Le soleil pointant son nez, je suis partie dessiner sur l'ancienne rive du lac, de plus en plus défigurée par les constructions anarchiques hideuses, et les ordures jetées partout. J'ai passé un moment, dans le vent glacial, devant un paysage austère, gris, car le soleil était déjà parti. Cela sentait la neige, d'ailleurs tout est gelé. Je voulais faire un autre dessin, mais Rita grelottait dans son sac, où elle reste planquée avec juste le museau qui dépasse, la prochaine fois, il me faudra lui mettre une petite laine. Depuis quatre ans, le quartier a été terriblement abimé. Je me disais que côté lac, on ne construirait pas dans le marécage, mais si, ils vont le faire. Pour l'instant, derrière les deux isbas, mais rien ne me dit qu'ils n'approcheront pas plus près. C'est ce que je trouve le plus difficile à vivre, ici. Cette lèpre. Elle se répand même plus vite qu'au temps de l'URSS où les destructions étaient surtout idéologiques.

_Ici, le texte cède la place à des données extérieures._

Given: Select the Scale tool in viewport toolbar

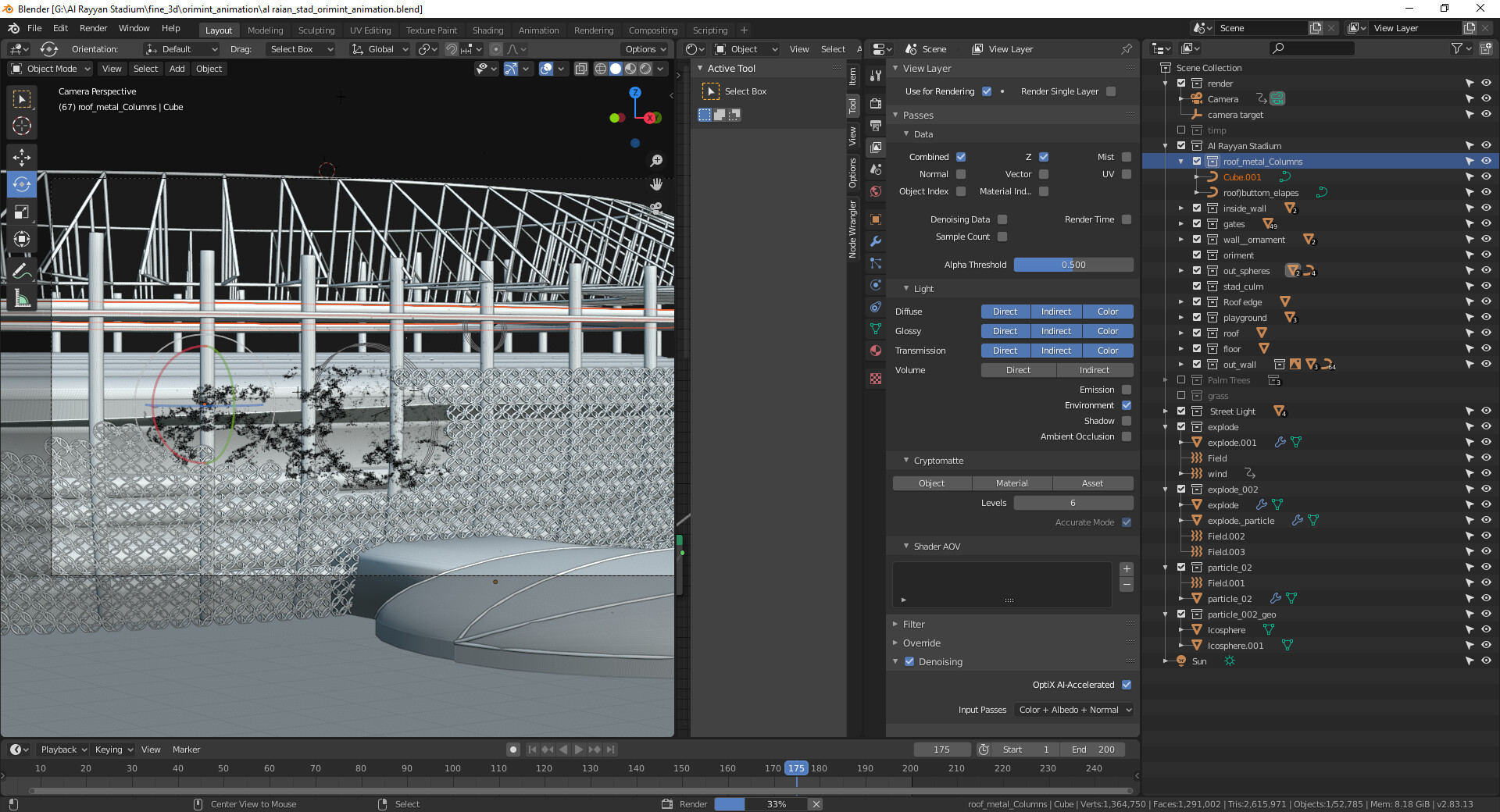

J'ai trouvé une autre photo de Pereslavl au début du siècle dernier par le célèbre photographe Prokoudine-Gorski, qui a immortalisé l'atlantide russe en couleurs avant qu'elle ne s'abîme dans l'atroce modernité. Quelle beauté.... a la fois vaste et sereine, humble et féerique. En chemin, je demandais pardon à Dieu de préférer souvent sa création aux hommes qu'il a tant aimés et qui profanent tout ce qu'Il a fait pour eux. Encore que ce sont pourtant des hommes qui firent ce paysage tel qu'il était, mais c'étaient d'autres hommes. Enfin c'étaient des hommes, et pas encore des mutants. Pour ceux qui n'ont pas muté, la planète va devenir vraiment inhospitalière.